As she prepares for her first debate with Trump next week, Clinton needs to unapologetically remind voters — especially traditional Republicans who are uncomfortable with seeing their party overrun by extremists — of the racist, paranoid fringes that Trump has invited into the nation’s politics under the banner of the Republican Party.

Clinton laid the groundwork in a speech in Nevada last month when she declared that "a fringe element has effectively taken over the Republican Party."

She accused Trump of “disregard for the values that make our country."

After being scolded for her ‘deplorables’ comment, Clinton backtracked.

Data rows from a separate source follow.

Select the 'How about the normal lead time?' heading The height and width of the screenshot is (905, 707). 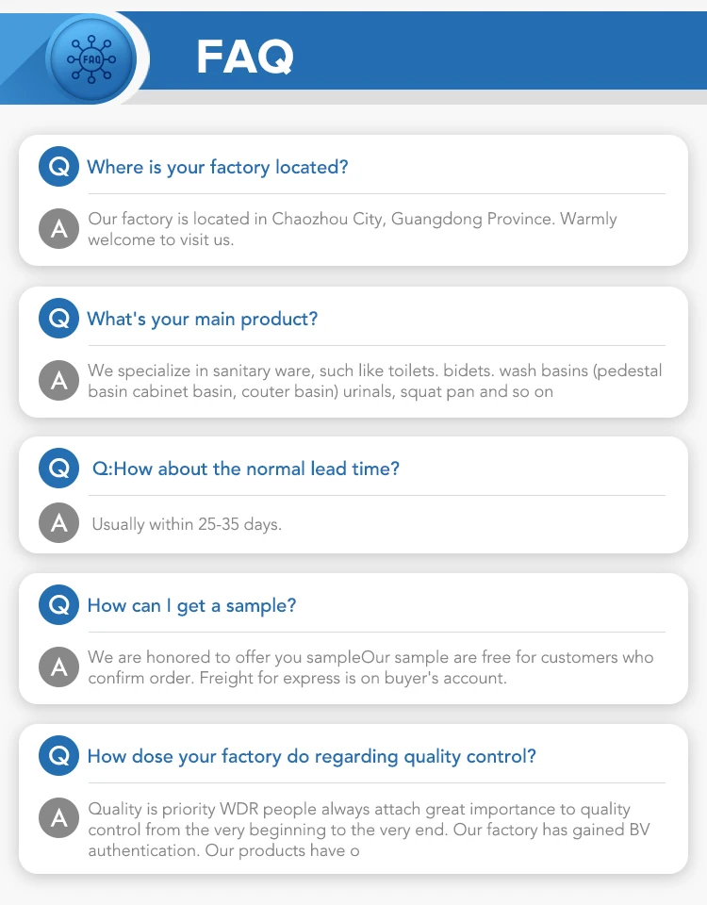pos(246,469)
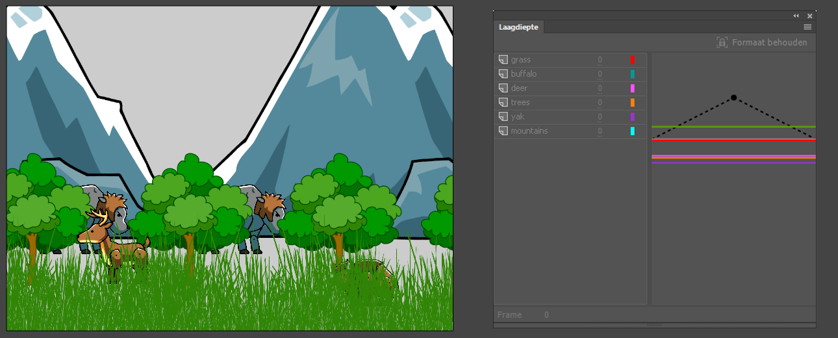Viewport: 838px width, 338px height.
Task: Toggle Formaat behouden lock button
Action: (722, 42)
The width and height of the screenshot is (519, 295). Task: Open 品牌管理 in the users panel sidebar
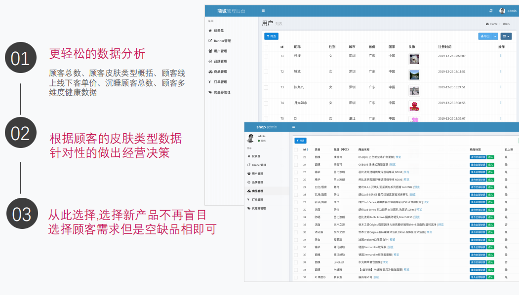(220, 62)
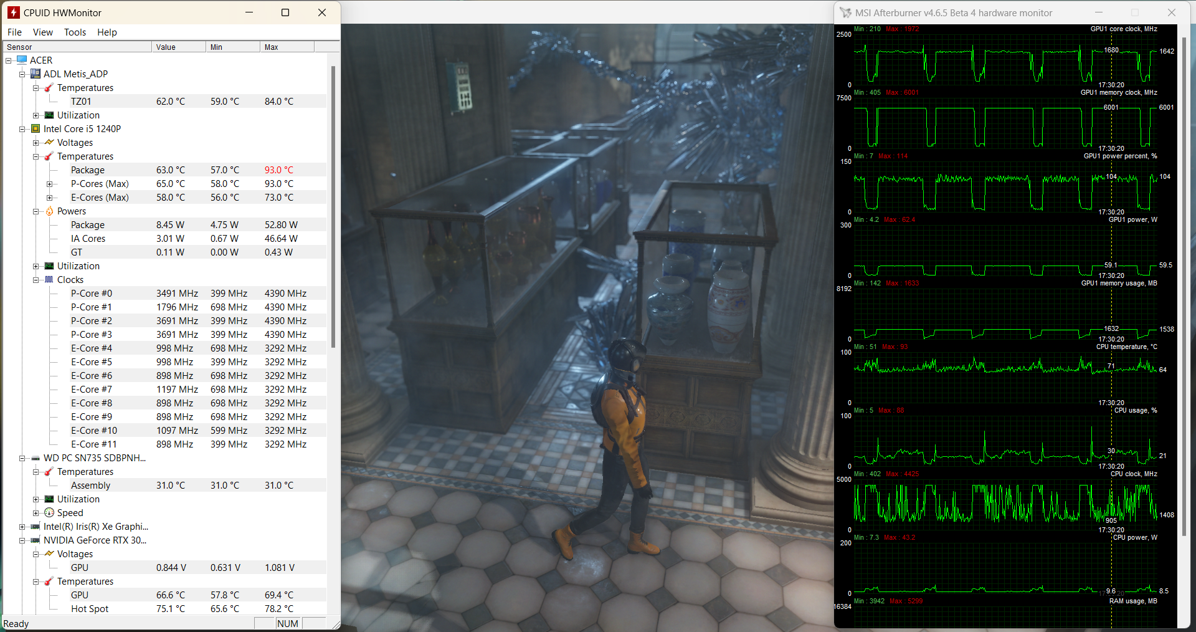Expand the Intel Iris Xe Graphics node

click(x=22, y=527)
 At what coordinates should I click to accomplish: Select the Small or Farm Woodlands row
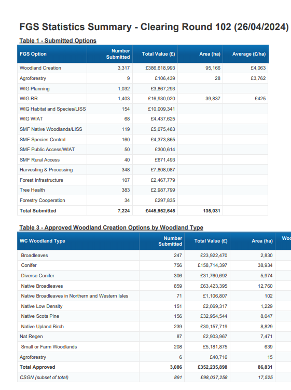tap(154, 347)
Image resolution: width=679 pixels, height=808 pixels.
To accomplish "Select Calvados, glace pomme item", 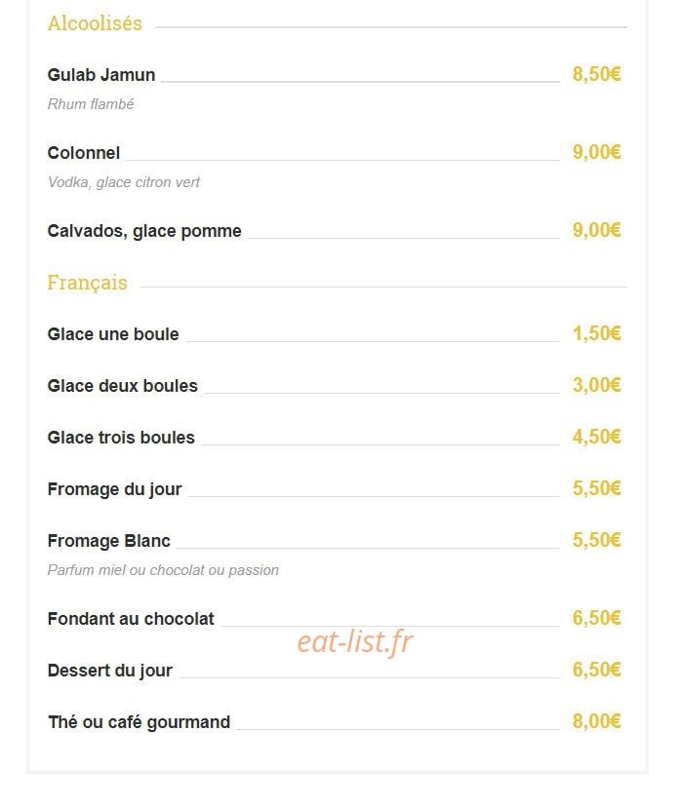I will click(144, 231).
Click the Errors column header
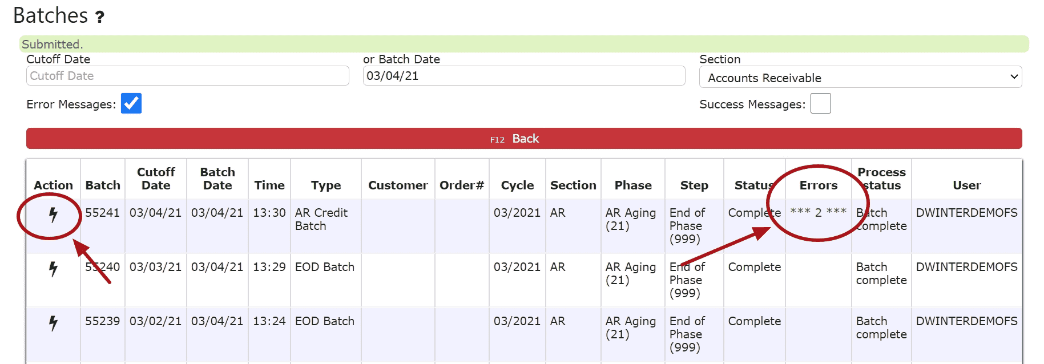The image size is (1044, 364). 819,185

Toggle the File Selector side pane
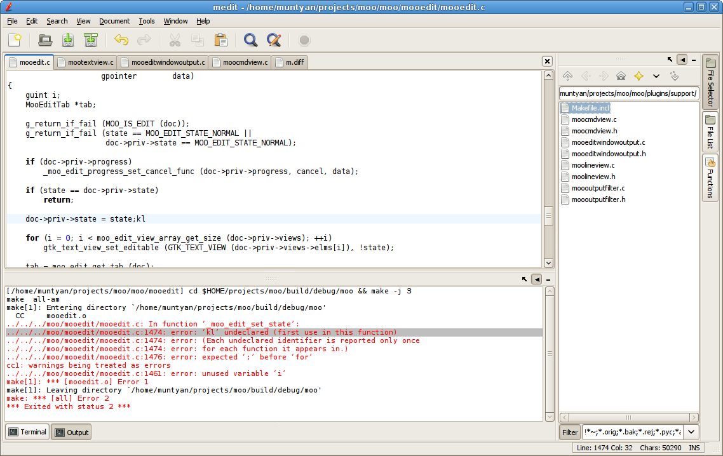click(x=710, y=83)
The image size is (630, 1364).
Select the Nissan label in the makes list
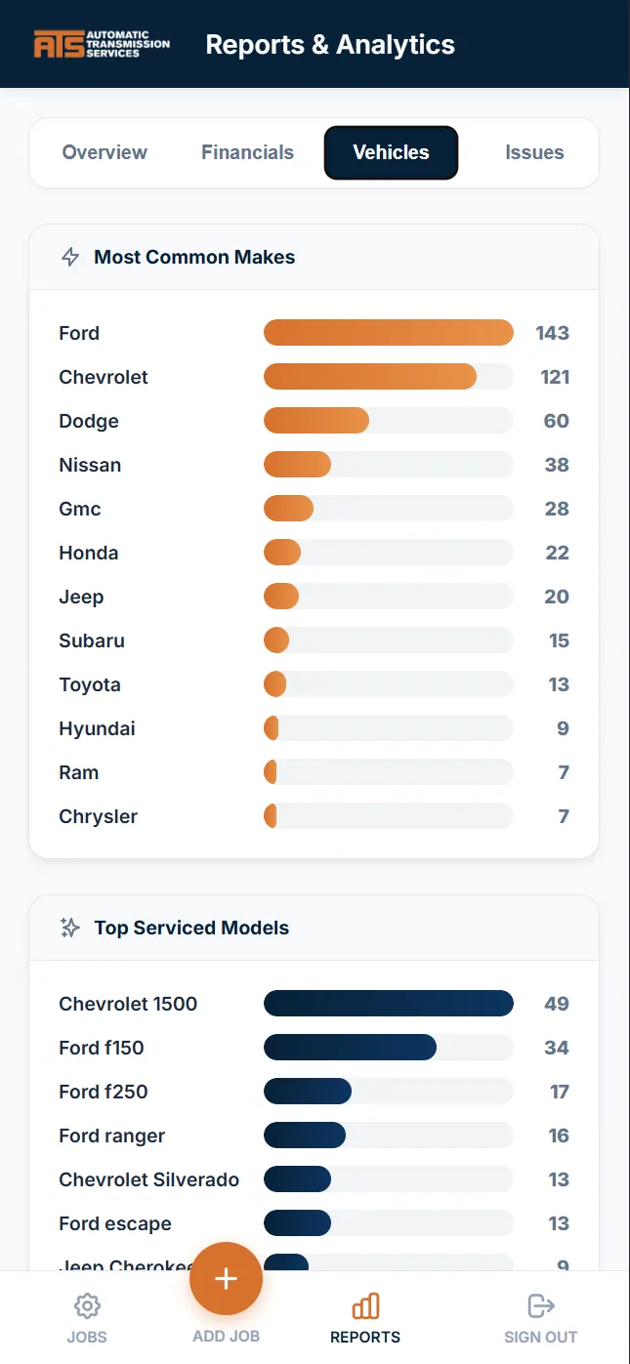click(x=90, y=465)
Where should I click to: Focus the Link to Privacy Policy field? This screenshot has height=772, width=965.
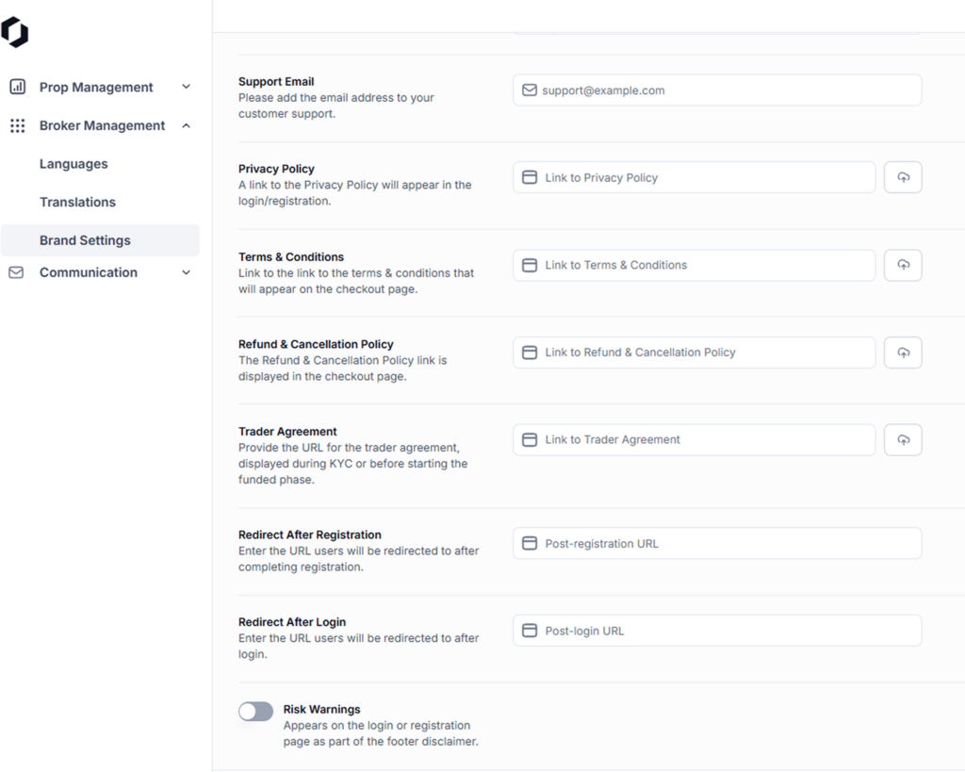coord(697,177)
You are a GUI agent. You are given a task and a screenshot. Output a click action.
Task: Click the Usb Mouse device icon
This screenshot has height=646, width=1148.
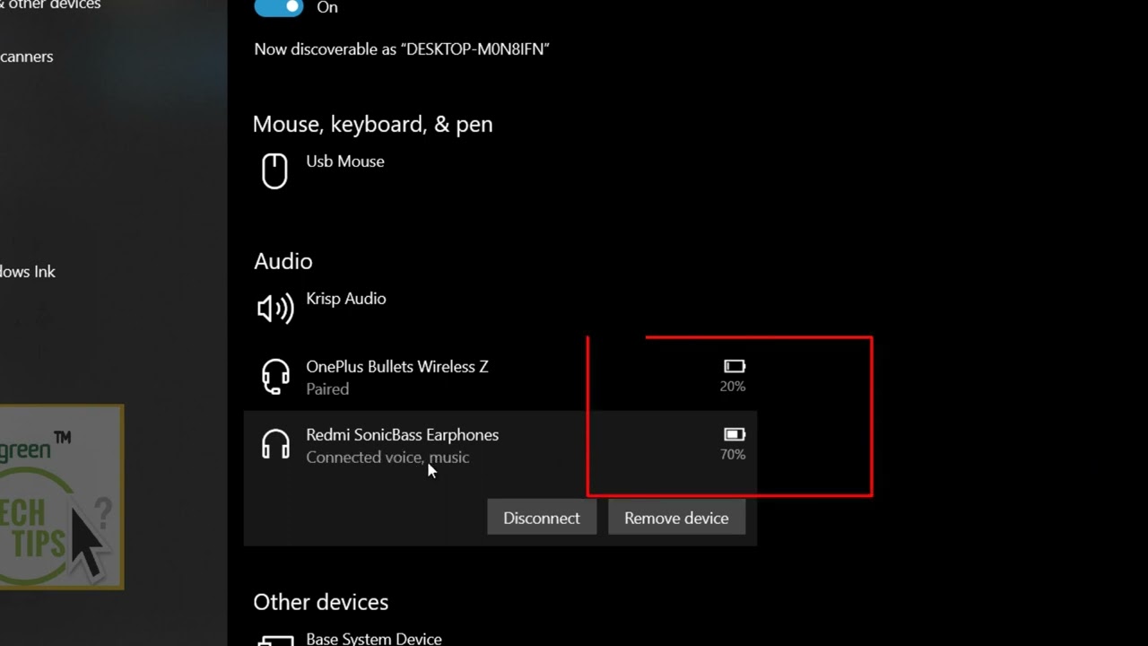pyautogui.click(x=274, y=170)
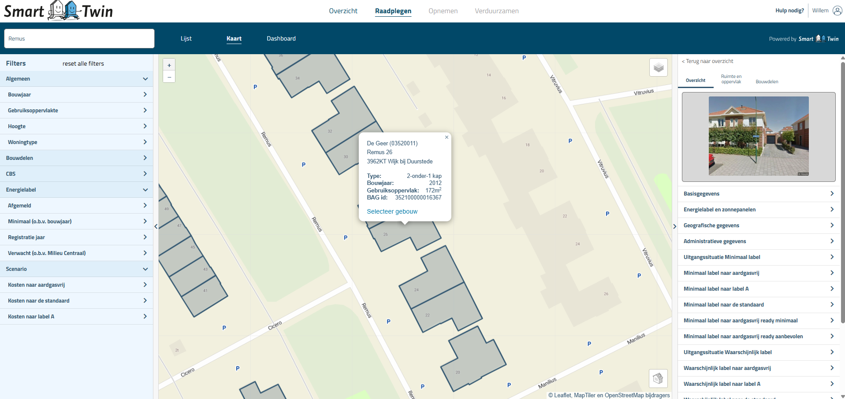Open the building street view photo
845x399 pixels.
758,136
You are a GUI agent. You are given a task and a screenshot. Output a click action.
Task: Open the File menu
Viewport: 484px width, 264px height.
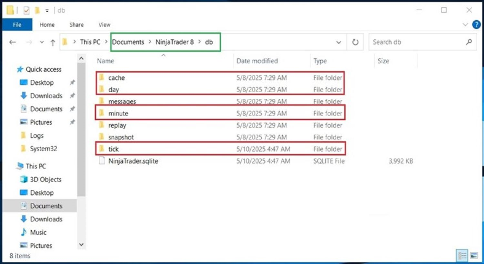(x=17, y=25)
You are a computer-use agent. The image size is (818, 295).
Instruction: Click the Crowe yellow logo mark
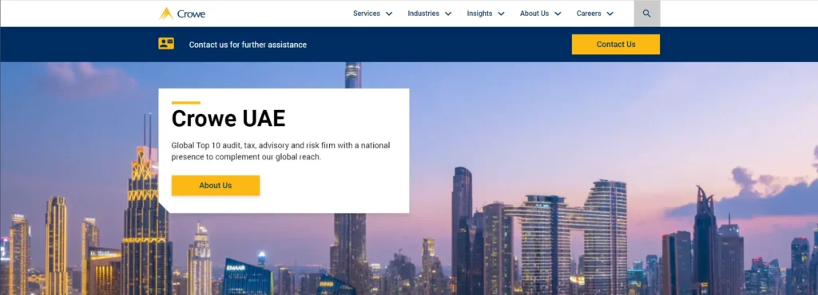tap(166, 14)
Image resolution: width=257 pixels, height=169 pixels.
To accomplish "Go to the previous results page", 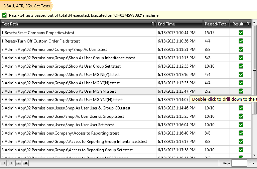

She explained that she was being “grossly generalistic…I regret saying ‘half’ – that was wrong.”

Clinton should not have apologized. Calling out the bullies and the bigots in a national presidential election is brave. Listen to her running mate, Sen. Tim Kaine (D-Va.).

“She advanced the notion that if you’re chumming around with the head of the KKK … that’s deplorable,” Kaine said. “You’ve got to call that out. If you’re attacking immigrants, that’s deplorable. If you’re attacking LGBT Americans, that’s deplorable. If you’re attacking people because they’re Muslims, that’s deplorable.”

To quote President Reagan once again: “Don’t be afraid to see what you see.”